Obituary: Stalwart activist Rajputhe Mohan

2013-01-17 00:00

RAJPUTHE Mohan (81), a community stalwart and political activist from Pietermaritzburg’s well known Bookhan Brothers family, died last Thursday after a short illness.

Mohan faithfully campaigned for the ANC in the northern suburbs in every election since 1994.

Umgungundlovu District Mayor Yusuf Bhamjee said she continued to campaign door to door until the last local government election in 2011 when she was in her late 70s.

During the apartheid years she participated in campaigns led by the Natal Indian Congress and the United Democratic Front.

Mohan’s daughter, Karuna, said her mother’s activism had its roots in her childhood. She grew up in a highly politicised family in Clairwood in Durban.

“My mother’s brother, S. Gopal, was active in the Natal Indian Congress with I.C. Meer. The late Krish Rabilal, an Mkontho Wesizwe operative who was killed in Mozambique in a raid on the ANC’s Matola camp, was her cousin’s son.”

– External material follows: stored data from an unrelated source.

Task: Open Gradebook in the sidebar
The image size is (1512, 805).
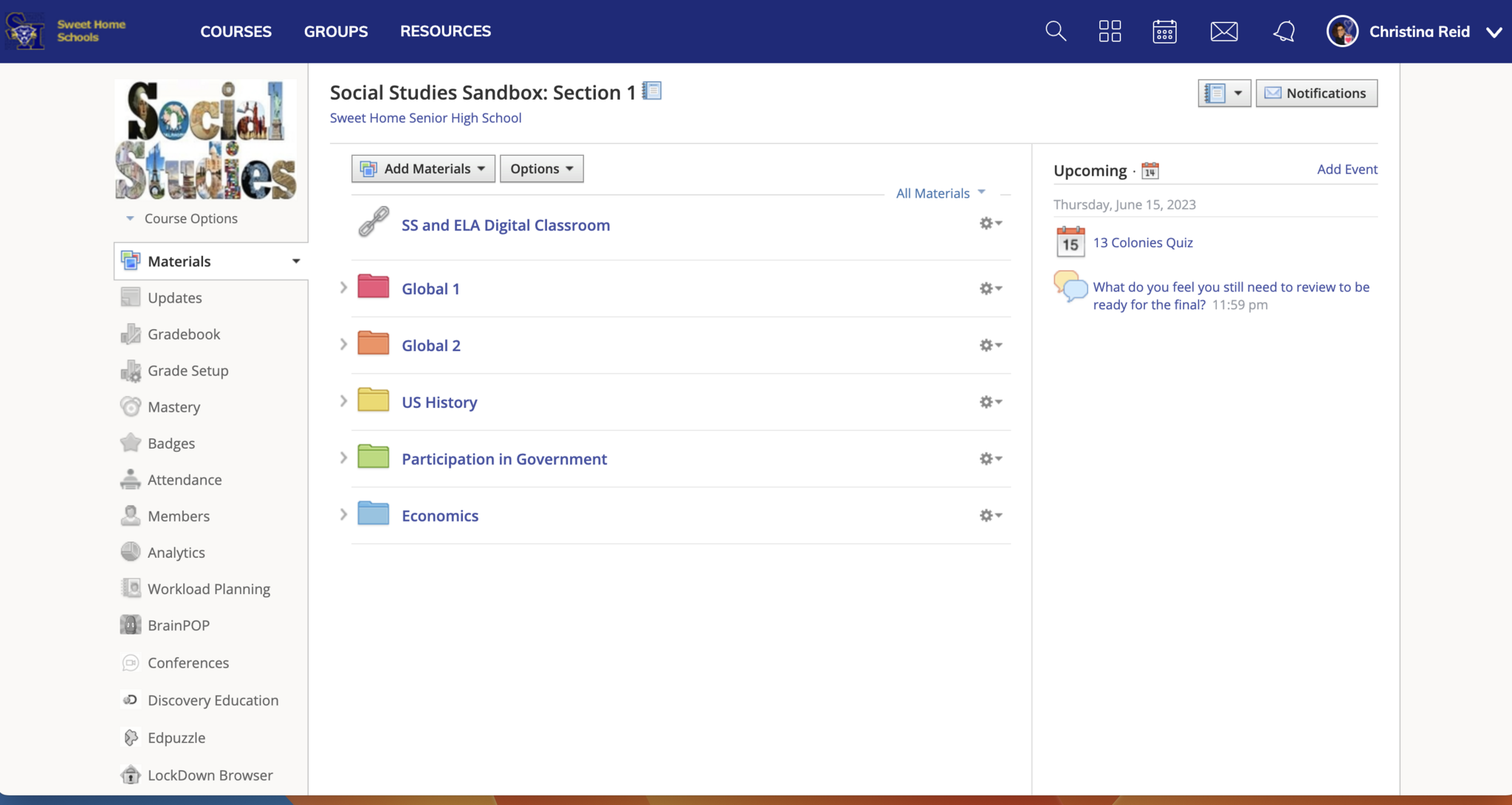Action: click(184, 334)
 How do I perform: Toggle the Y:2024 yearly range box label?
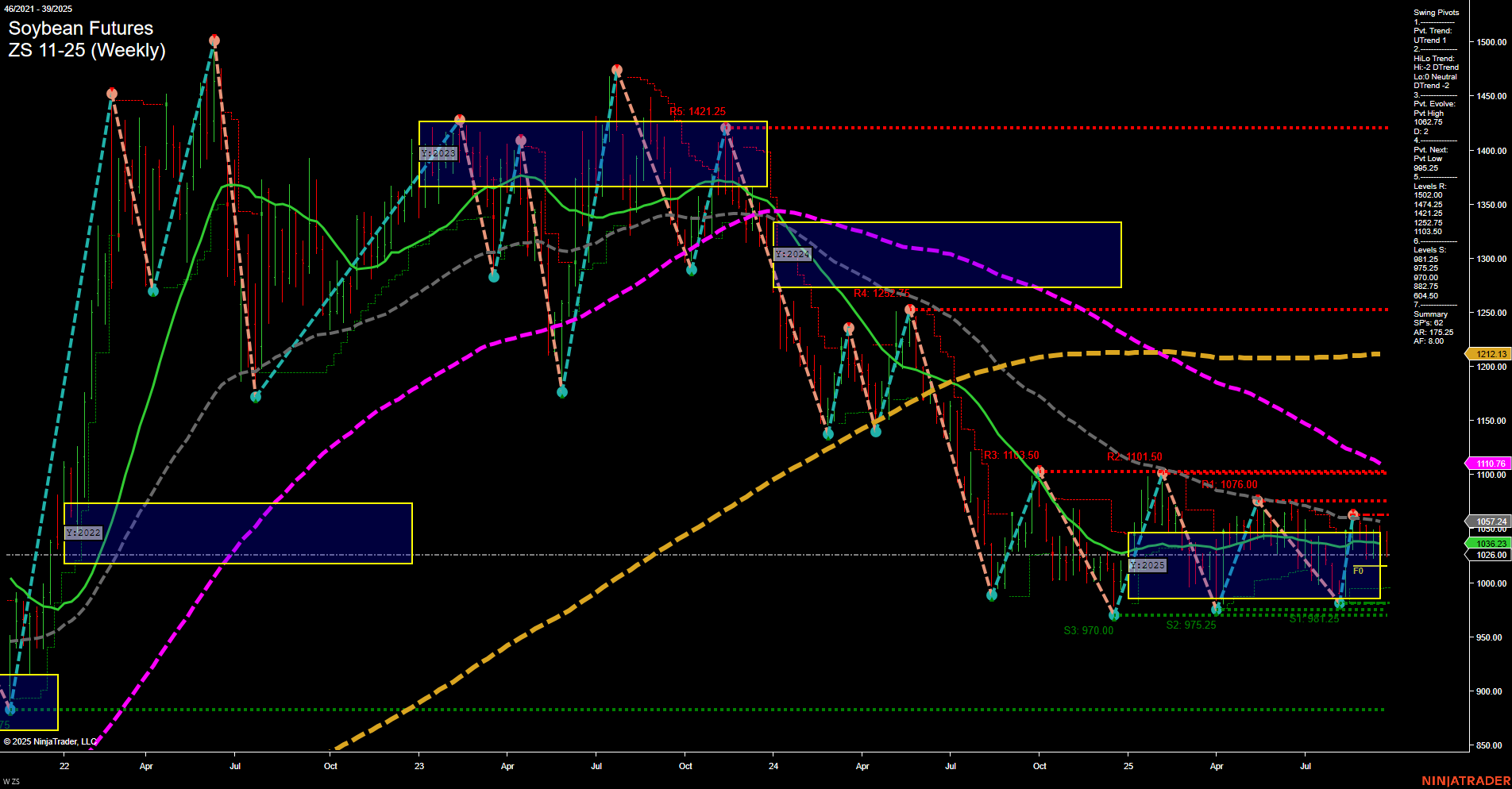792,254
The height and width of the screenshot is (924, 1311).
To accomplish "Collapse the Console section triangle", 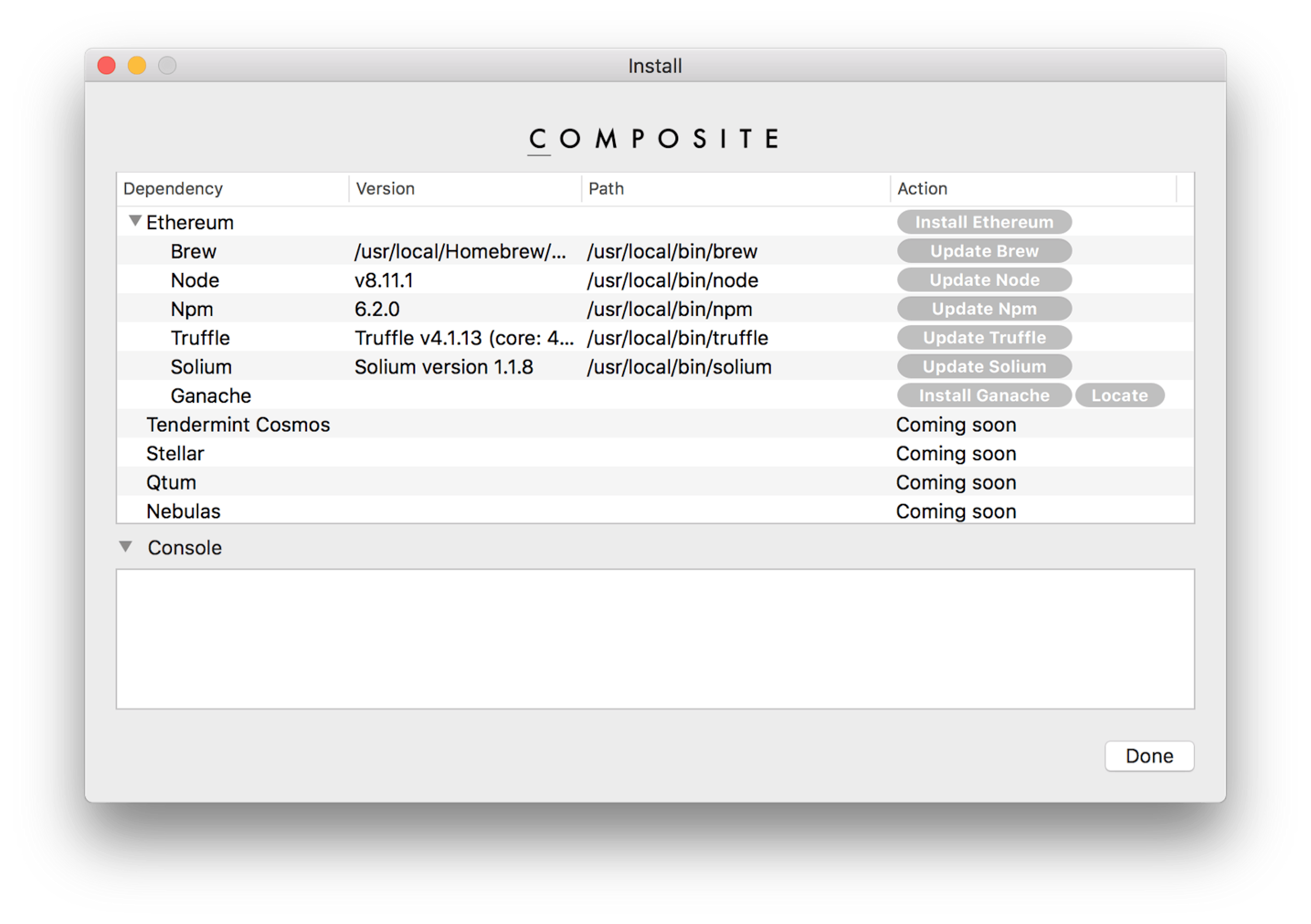I will (126, 547).
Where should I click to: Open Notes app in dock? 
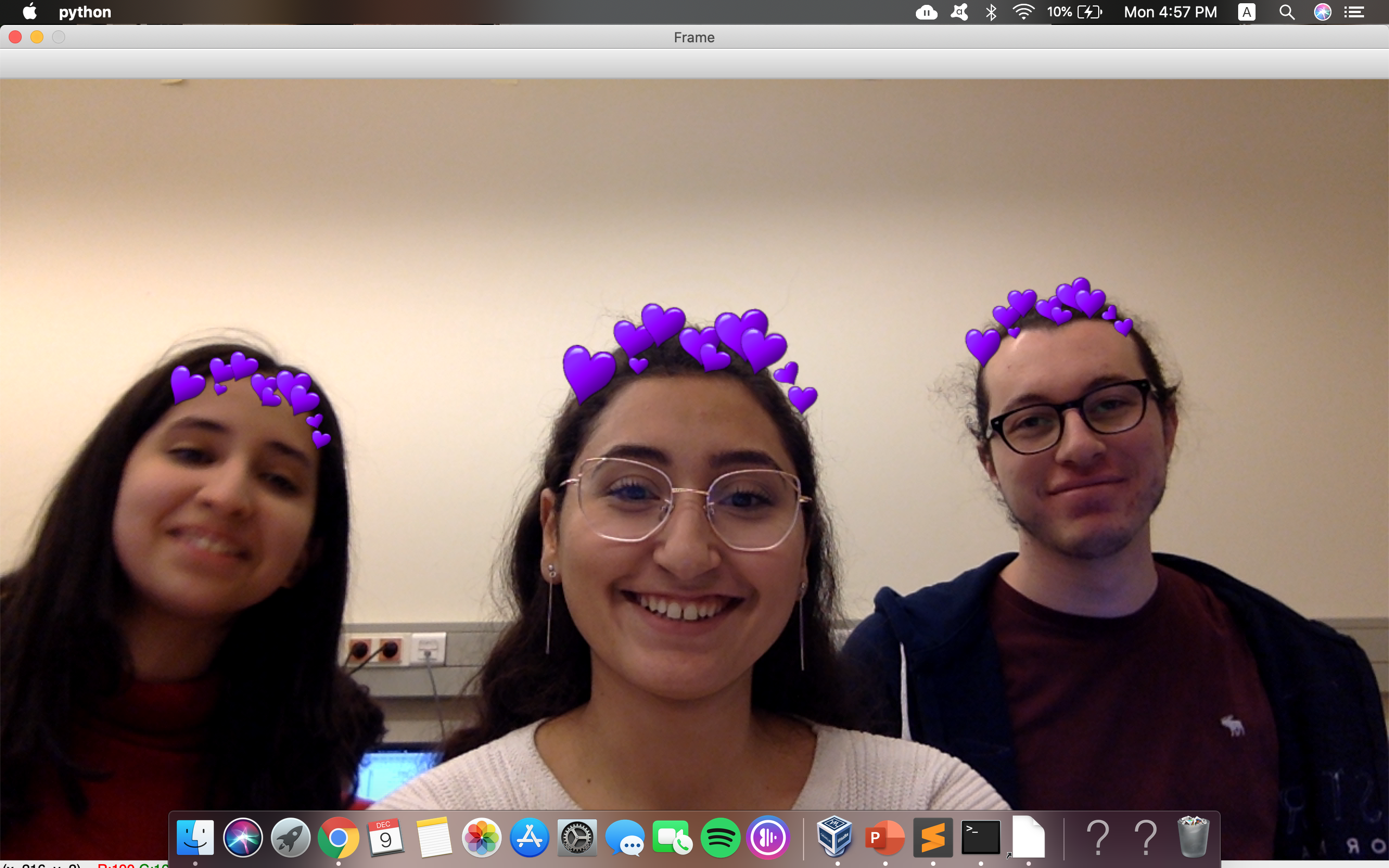pyautogui.click(x=434, y=838)
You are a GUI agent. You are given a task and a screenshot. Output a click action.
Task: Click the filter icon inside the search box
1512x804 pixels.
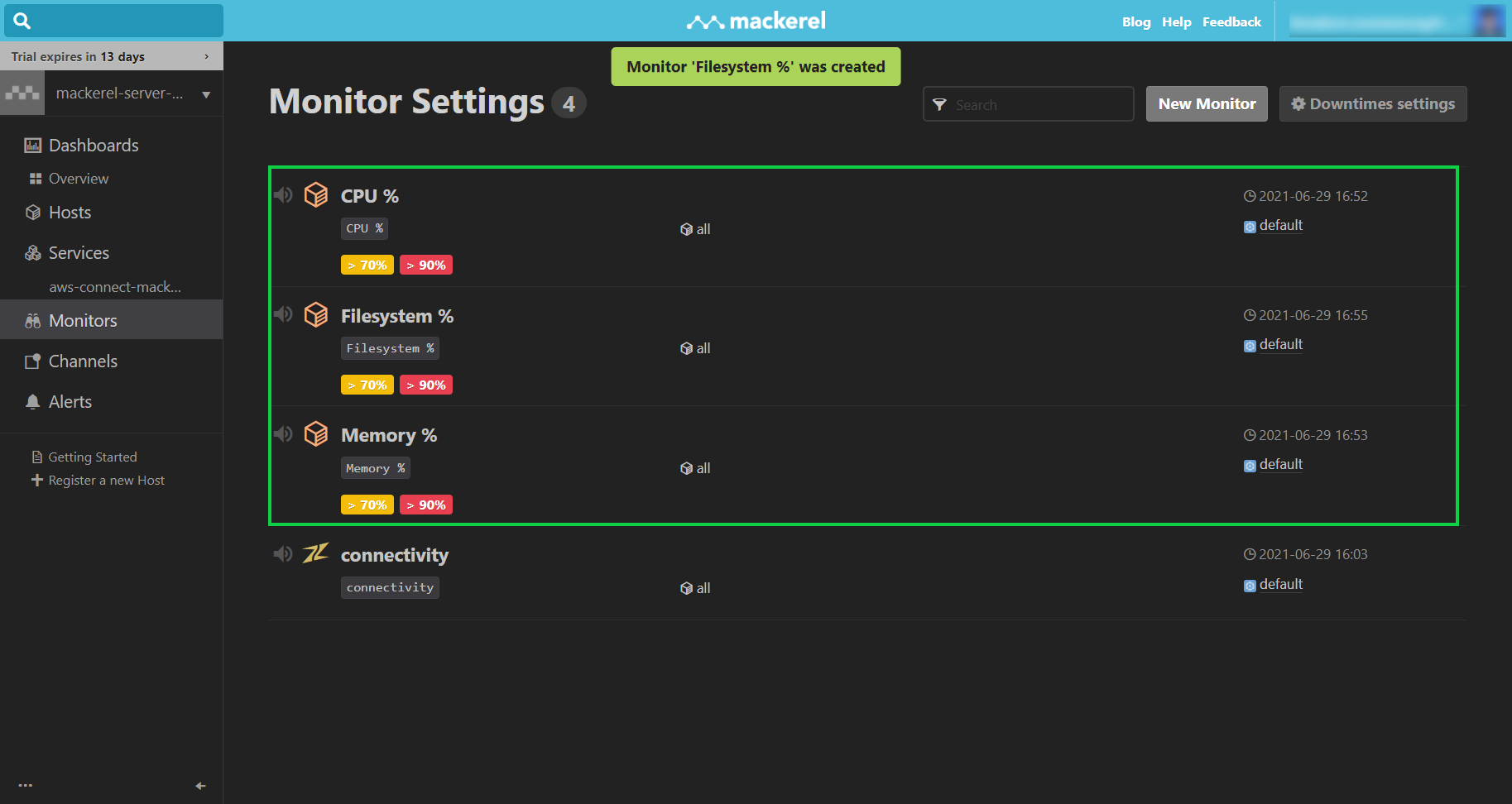tap(938, 104)
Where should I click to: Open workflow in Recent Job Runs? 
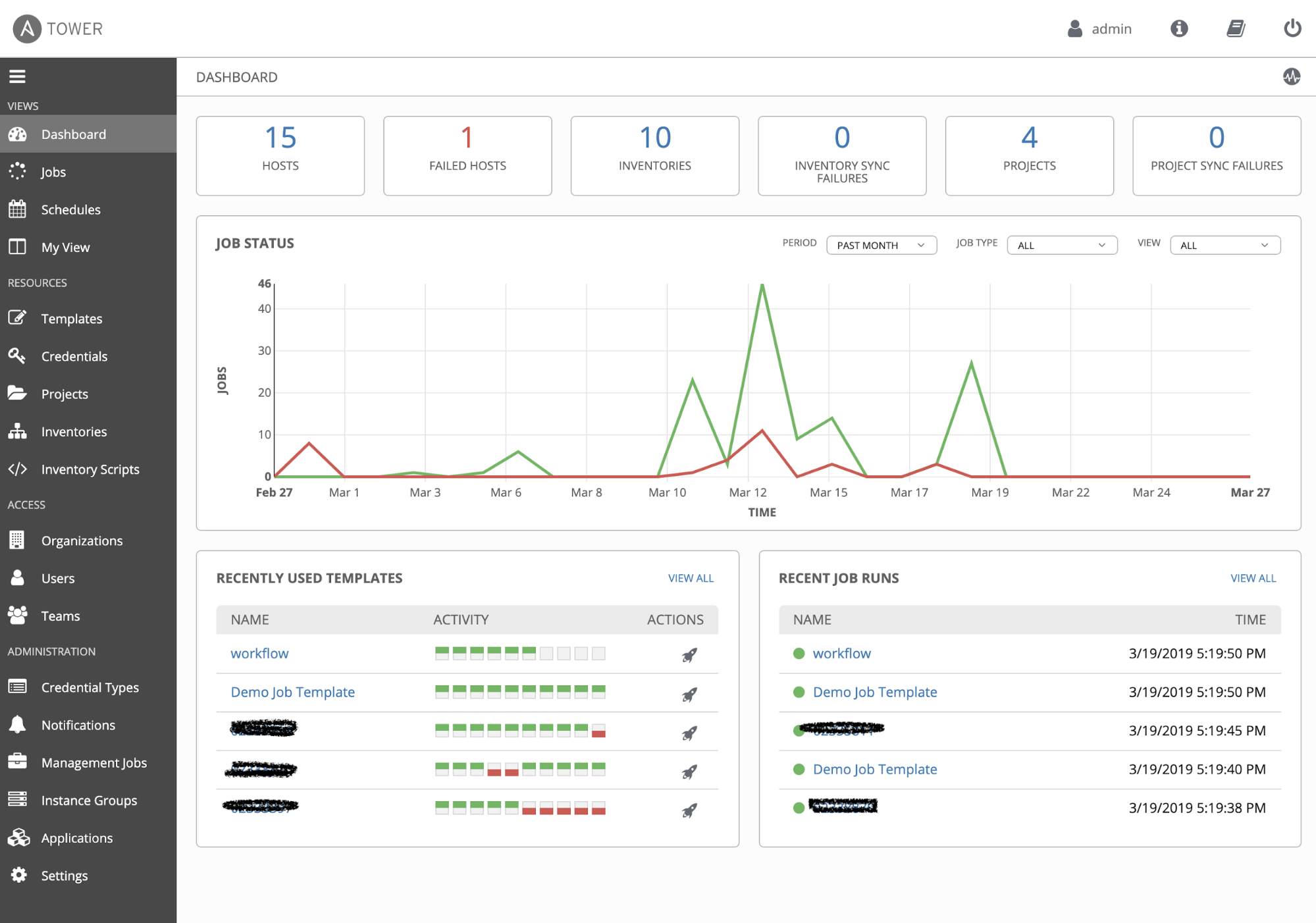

Karuna said her mother was also a staunch follower of the Arya Samaj Movement, a Hindu reform organisation that believed in equal rights for women.

Mohan’s husband Paljieth was a member of the Bookhan family, who ran a spice and general dealers store in Church Street.

Karuna said her father, also a member of the Samaj movement, was a progressive person and gave her mother the space to do her community work.

Mohan was actively involved in the Pietermaritzburg Hindu Stree Samaj and was a member of the Deepavali Cheer Society, which provides food hampers for poor families.

Himathlal Soni, chairperson of the society, said Mohan helped pack hampers last November just weeks before she was hospitalised.

He said she would work until late in the evening and arrive early the next morning to help finish the packing.

She was a member of the National Council of Women and later became a member of the Sunrise Senior Citizens’ Club.

Karuna said her mother opened up their home for meetings, and struggle stalwarts like Frank Chikane and Mosiuoa “Terror” Lekota would stay over or stop for a meal at the house when they were passing through Pietermaritzburg.

Karuna’s sister, Dr Rekha Mohan, described her mother as gentle, kind and caring.

“She kept food and bottled water in her fridge to give beggars on hot days. Her spirituality existed in her hospitality.”

She leaves two daughters and two granddaughters.